(Screenshot grounding data)
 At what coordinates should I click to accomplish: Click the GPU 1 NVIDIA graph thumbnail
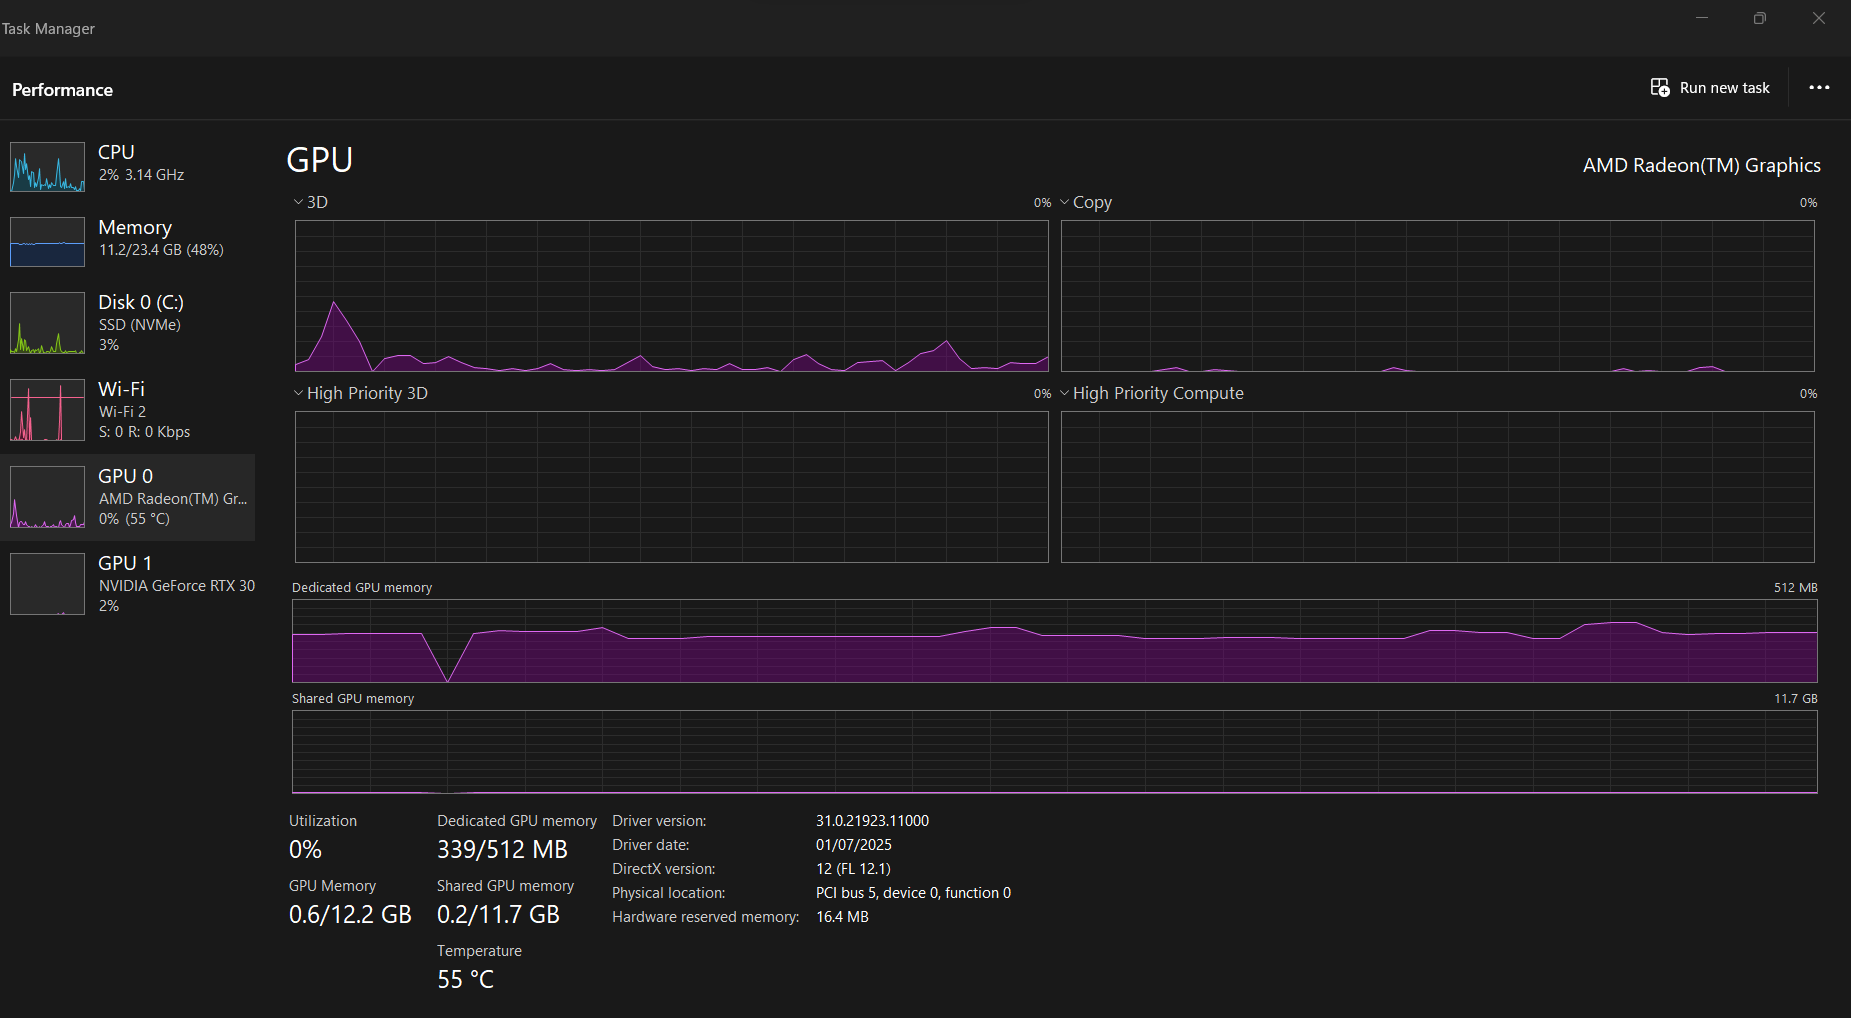click(47, 584)
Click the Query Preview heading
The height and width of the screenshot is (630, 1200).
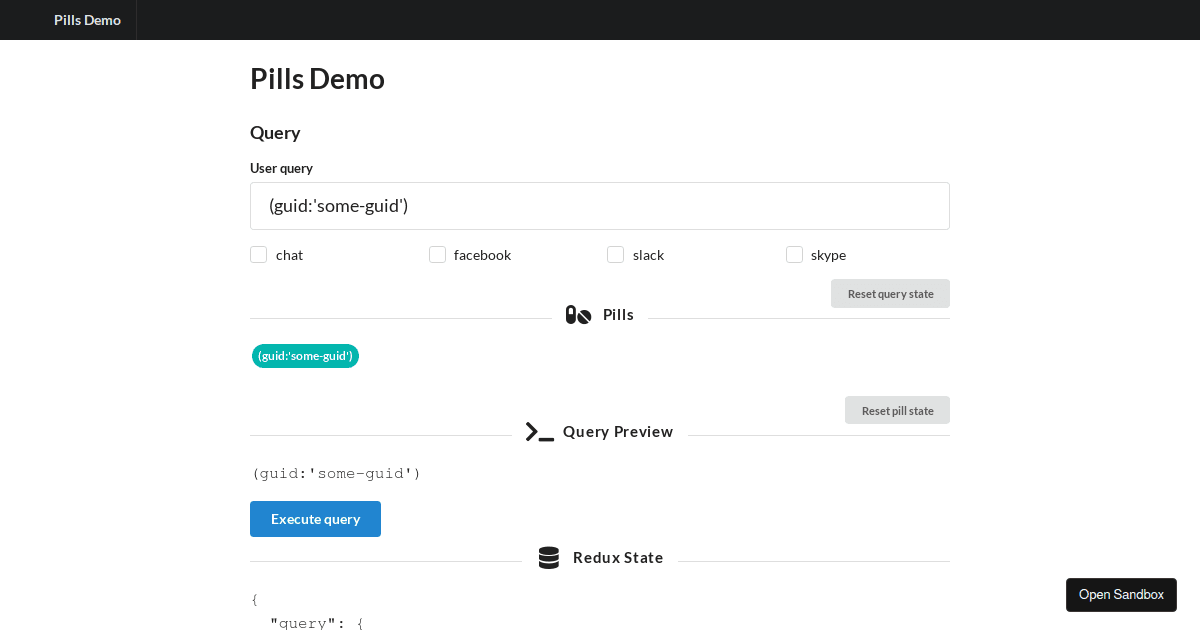click(x=618, y=431)
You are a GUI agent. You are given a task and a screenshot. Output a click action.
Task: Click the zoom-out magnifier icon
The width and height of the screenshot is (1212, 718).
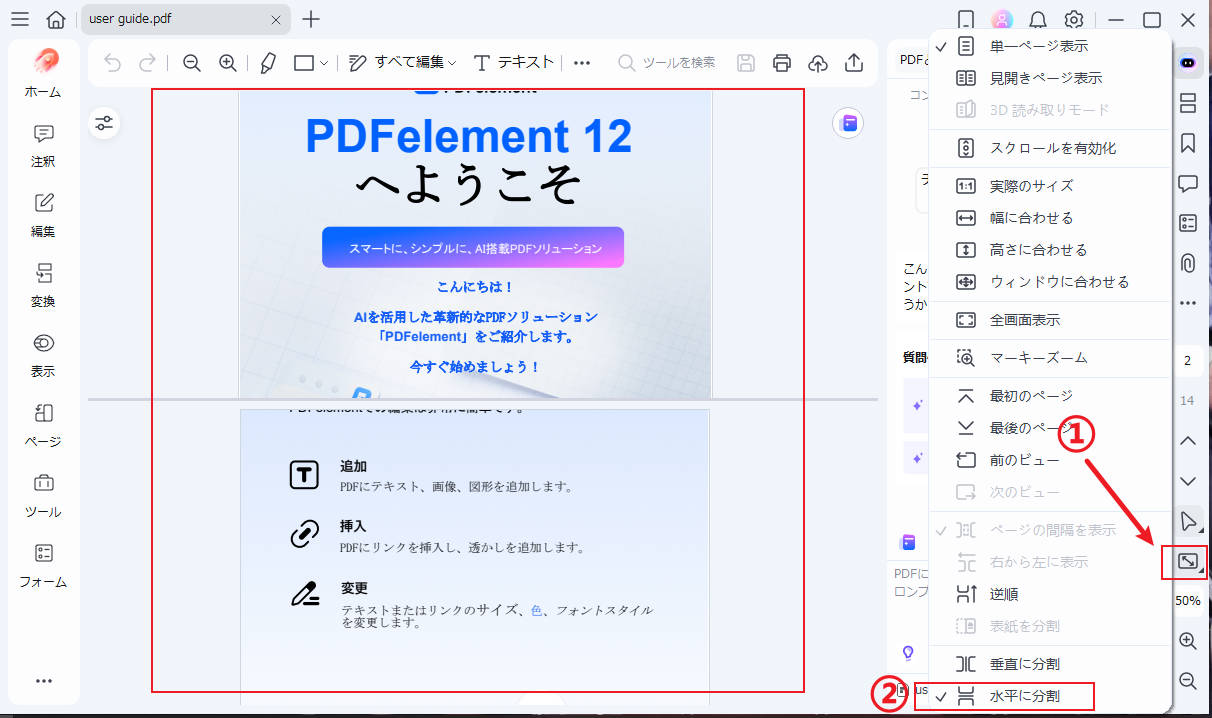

Activity: Without any pictures, retype the records above exactly.

Answer below:
 At what coordinates should I click to accomplish: Click the GPU 1 NVIDIA graph thumbnail
click(47, 584)
Click the Query Preview heading
The height and width of the screenshot is (630, 1200).
click(x=618, y=431)
You are a GUI agent. You are given a task and a screenshot. Output a click action.
Task: Click the zoom-out magnifier icon
The width and height of the screenshot is (1212, 718).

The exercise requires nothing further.